Title: Distinctive interactions of the Arabidopsis homolog of the 30 kD subunit of the cleavage and polyadenylation specificity factor (AtCPSF30) with other polyadenylation factor subunits

Authors
item Rao, S -
item Dinkins, Randy
item Hunt, A - UNIVERSITY OF KENTUCKY

Submitted to: BMC Microbiology
Publication Type: Peer Reviewed Journal
Publication Acceptance Date: July 2, 2009
Publication Date: July 2, 2009
Citation: Rao, S., Dinkins, R.D., Hunt, A.G. 2009. Distinctive interactions of the Arabidopsis homolog of the 30 kD subunit of the cleavage and polyadenylation specificity factor (AtCPSF30) with other polyadenylation factor subunits. BMC Microbiology. 10:51.

Interpretive Summary: In order to better understand the nature of plant polyadenylations complexes, subcellular localization of one of the proteins, CPSF30, was examined using fusion proteins containing fluorescent reporters by confocal microscopy. It was found that AtCPSF30 by itself localizes to distinctive cytoplasmic foci that are also postulated to be sites of RNA processing bodies. AtCPSF30 could be found in the nucleus when co-expressed with either of two other CPSF subunits (AtCPSF160 and AtCPSF73(I)). Co-expression of AtCSPF30 with AtCPSF100 altered the location, not of AtCPSF30, but rather of AtCPSF100, with the two proteins residing in the cytoplasmic foci seen in cells expressing just AtCPSF30. These results suggest that the nuclear CPSF complex is a dynamic one and that a cytoplasmic CPSF complex may be involved in RNA movement and/or degradation in plants.

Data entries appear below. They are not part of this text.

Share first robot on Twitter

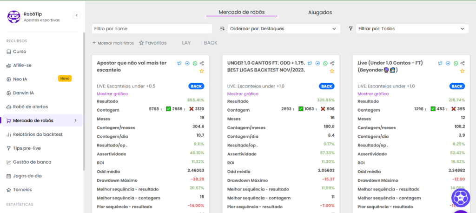(x=179, y=63)
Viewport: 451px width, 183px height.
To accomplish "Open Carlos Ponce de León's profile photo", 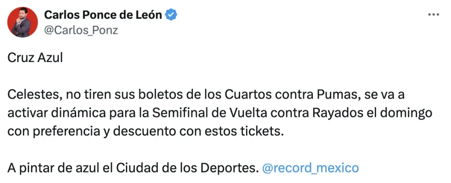I will coord(22,22).
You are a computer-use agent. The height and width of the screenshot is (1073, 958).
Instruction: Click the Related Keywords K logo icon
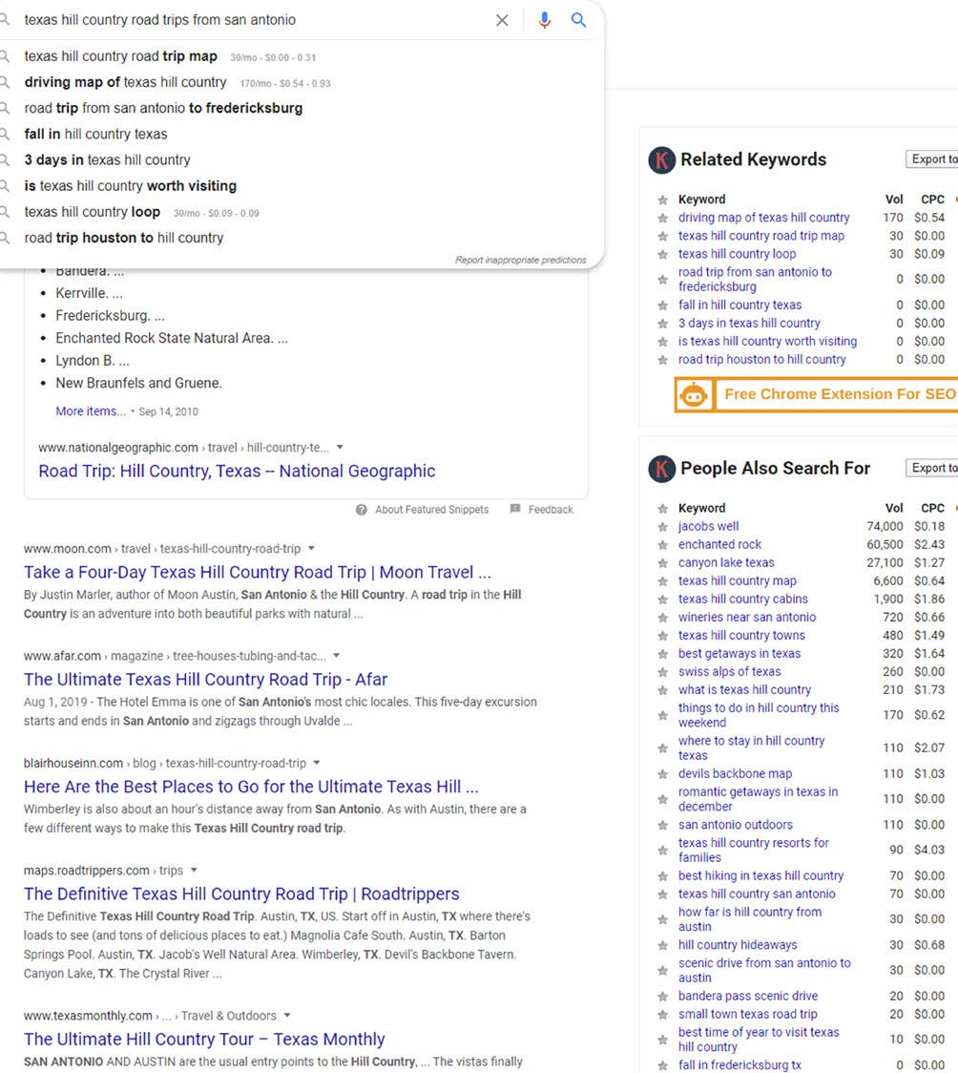click(661, 160)
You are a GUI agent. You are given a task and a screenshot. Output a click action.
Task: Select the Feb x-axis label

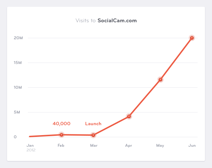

Technical Abstract: Background: The Arabidopsis ortholog of the 30 kD subunit of the mammalian Cleavage and Polyadenylation Specificity Factor (AtCPSF30) is an RNA-binding endonuclease that is associated with other Arabidopsis CPSF subunits (orthologs of the 160, 100, and 73 kD subunits of CPSF). In order to better understand the nature of complexes containing AtCPSF30, and to further explore the functions of the protein, the subcellular distribution of the protein was examined, using fusion proteins containing fluorescent reporters. Resuts: It was found that AtCPSF30 by itself localizes to distinctive cytoplasmic foci that are also the sites of accumulation of AtDcp2, a marker diagnostic of so-called RNA processing bodies. AtCPSF30 could be found in the nucleus when co-expressed with either of two other CPSF subunits (AtCPSF160 and AtCPSF73(I)). Interestingly, co-expression of AtCSPF30 with AtCPSF100 altered the location, not of AtCPSF30, but rather of AtCPSF100, with the two proteins residing in the cytoplasmic foci seen in cells expressing just AtCPSF30. Co-expression of AtCPSF30 and AtCPSF73(II) had no appreciable effects on the distribution of either protein. Conclusions: These results place AtCPSF30 within or near P-bodies in the cytoplasm, and suggest that a cytoplasmic CPSF complex may be involved in RNA movement and/or degradation in plants. They also suggest that the nuclear CPSF complex is a dynamic one, and that nuclear AtCPSF30 is not in direct physical contact with AtCPSF100.